Odds are, someone at some point has quoted Einstein’s definition of insanity to you: “Doing the same thing over and over again and expecting different results.” I love this quote for several reasons, the top two being that there is no evidence Einstein ever said it and it is not what insanity actually is. Yet somehow, by people saying it over and over in hope that it is true, it has become true in our conventional wisdom. Isn’t that the kind of paradox that is supposed to rip a hole in space-time and make the universe eat itself?
The dictionary definition of insanity is being deranged or unsound of mind enough to be divorced from reality and thus responsibility. Which nicely demonstrates the root of the problem with our current public discourse – it is Einstein Nutters versus Webster Loons.
Someone needs to impose some Nurse Ratched-level tough love on the world, so here I am, with math.
Back in January, I applied Bayesian reasoning (probabilistic thinking) to relationships, in order to get a better understanding of how illogical I often am in matters of the heart. It was fun! And I started to notice something quite interesting about the math, something that has been increasingly relevant as the clash between Science and Faith has escalated.
To recap: Bayesian reasoning is a process that involves estimating the likelihood of things, then reassessing that likelihood with each new piece of information. In short – and I know this is a dirty word – Bayesian thinkers evolve their ideas over time, getting ever closer to understanding.
If this sounds familiar, it is because probabilistic thinking is how we learn. Hey, that thing on the stove is shiny and pretty – I bet it will feel good too. Ouch. Nope. That did not feel pretty. Maybe pretty things don’t always feel good. Hey, that tiger over there is really beautiful. Maybe this time… and so on. Eventually, we get a feel for the odds (or die).
The formula representing this process – Bayes’ Theorem – is simply a mathematical expression of logic at work. It centers on three variables: our original level of certainty about something (x), the probability of this new info (Ouch) if that something is true (y), and the probability of this new info if that something is not true (z). That’s it!
When we reassess in the face of new information, we simply multiply our original level of certainly by the probability that our theory is still true (xy), then divide that by all possibilities – our original certainly (x) times the probability of true (y) PLUS our original uncertainty (1-x) times the probability of the theory being false (z). In math, that reads: (xy) / [(xy) + (1-x)z]
That’s the worst of it, I promise. What I find most interesting is how the impact of new information changes the more confident we are at the outset. Let me demonstrate with an example involving something totally uncontroversial right now: birth control.
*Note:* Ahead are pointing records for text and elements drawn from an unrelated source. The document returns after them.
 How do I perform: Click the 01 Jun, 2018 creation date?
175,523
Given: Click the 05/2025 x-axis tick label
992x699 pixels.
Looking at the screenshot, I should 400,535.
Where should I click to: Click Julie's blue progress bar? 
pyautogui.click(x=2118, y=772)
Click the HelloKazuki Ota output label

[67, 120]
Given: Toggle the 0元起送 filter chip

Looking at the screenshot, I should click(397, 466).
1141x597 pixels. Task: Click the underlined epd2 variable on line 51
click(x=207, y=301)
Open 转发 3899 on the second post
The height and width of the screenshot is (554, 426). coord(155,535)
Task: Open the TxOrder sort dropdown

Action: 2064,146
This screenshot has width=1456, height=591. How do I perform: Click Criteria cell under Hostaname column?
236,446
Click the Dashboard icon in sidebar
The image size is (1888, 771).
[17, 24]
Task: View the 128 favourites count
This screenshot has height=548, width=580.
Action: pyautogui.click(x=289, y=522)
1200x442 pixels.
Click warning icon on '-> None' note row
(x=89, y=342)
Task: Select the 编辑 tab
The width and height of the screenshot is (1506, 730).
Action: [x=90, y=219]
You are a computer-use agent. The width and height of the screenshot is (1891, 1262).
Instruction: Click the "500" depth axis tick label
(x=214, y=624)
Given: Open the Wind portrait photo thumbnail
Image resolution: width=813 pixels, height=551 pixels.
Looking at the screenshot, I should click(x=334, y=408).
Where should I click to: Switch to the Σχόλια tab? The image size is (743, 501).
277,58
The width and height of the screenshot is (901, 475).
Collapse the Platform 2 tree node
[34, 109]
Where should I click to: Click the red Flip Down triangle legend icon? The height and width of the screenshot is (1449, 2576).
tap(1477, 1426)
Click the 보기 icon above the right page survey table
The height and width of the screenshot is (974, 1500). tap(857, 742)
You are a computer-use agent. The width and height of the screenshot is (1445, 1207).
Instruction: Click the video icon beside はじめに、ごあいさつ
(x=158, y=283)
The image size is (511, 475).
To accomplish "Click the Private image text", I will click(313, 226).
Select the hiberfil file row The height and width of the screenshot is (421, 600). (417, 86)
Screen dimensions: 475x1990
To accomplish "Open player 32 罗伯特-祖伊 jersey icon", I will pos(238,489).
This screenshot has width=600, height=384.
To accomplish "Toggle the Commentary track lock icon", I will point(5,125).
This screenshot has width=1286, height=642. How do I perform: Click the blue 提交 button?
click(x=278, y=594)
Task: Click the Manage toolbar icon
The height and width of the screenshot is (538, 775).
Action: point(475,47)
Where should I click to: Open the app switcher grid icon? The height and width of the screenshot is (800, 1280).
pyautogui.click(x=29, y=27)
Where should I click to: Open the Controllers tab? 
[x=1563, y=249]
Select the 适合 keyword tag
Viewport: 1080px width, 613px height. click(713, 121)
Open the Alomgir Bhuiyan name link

Take two people, one who is super confident that I am a good little girl who keeps her knees closed (we’ll call him “My Dad”), and another who is willing to bet the farm that I am a total slut (“Rush Limbaugh”). They are both men, because involving a woman in a conversation about birth control would be ridiculous. Now, what happens to their respective outlooks when we introduce a new piece of information into their worlds: my use of birth control?
My Dad starts out with only 10% concern that I am a floozy (x=.1), while Rush is 90% sure I am sex crazed, since I am unmarried (x=.9). Variable y is the probability that I would use birth control if I am indeed a slut, which is clearly about 95% – who else would use birth control? Variable z is the probability that I would use it if I am not. Since women are either virgins or whores, that’s maybe 5%.
When we plug those probabilities into the formula, we see that My Dad, who is faced with contradictory information, skyrockets to a new 68% certainty that I am a daughter of questionable morals. As for Rush, he goes from 90% sure to 99% sure I am easy. Had we presented them with opposite information – like a purity ring on my finger – My Dad’s fears of parental failure would have dropped from 10% to .6%, and Rush would suddenly have to grapple with a mere 32% chance of my nymphomania.
Of course, my probabilities here are extreme, but the formula holds. The more confident we are in a theory at the outset, the more devastating contrary information becomes. As it should be! If we truly think an outcome is “inconceivable” and then it happens, we either have to admit that we were very likely wrong, or accept that the word “inconceivable” does not mean what we think it means.
But a funny thing happens when confidence becomes absolute certainty: new information loses all impact. When x=1 (we are 100% sure of something), the formula reduces to y/(y+0z), which equals 1 no matter what y and z are. When x=0 (“Inconceivable!”), the fraction becomes 0/(0+z), which is always zero.
In other words, there is no amount of evidence, experience, or new information that will change the mind of someone who has absolute certainty. Proving once and for all with math that there is no arguing with believers. (Or Beliebers – ugh.)
If you got this far, you are probably tired, because math is hard. Not in the sense that it requires a Y-chromosome (I’m looking at you, Larry Summers), but in the sense of hard work. Math is work; logic is work; being open minded requires the effort of reassessment. Faith, on the other hand, is easy. Not real faith, as defined in the dictionary (“belief in something for which there is no proof”), but the Faith demonstrated too often these days: belief despite all evidence of any kind.
You want the kicker? Thomas Bayes, from whom Bayesian reasoning gets its name, was an 18th-Century minister. I think it’s time for the universe to eat itself now.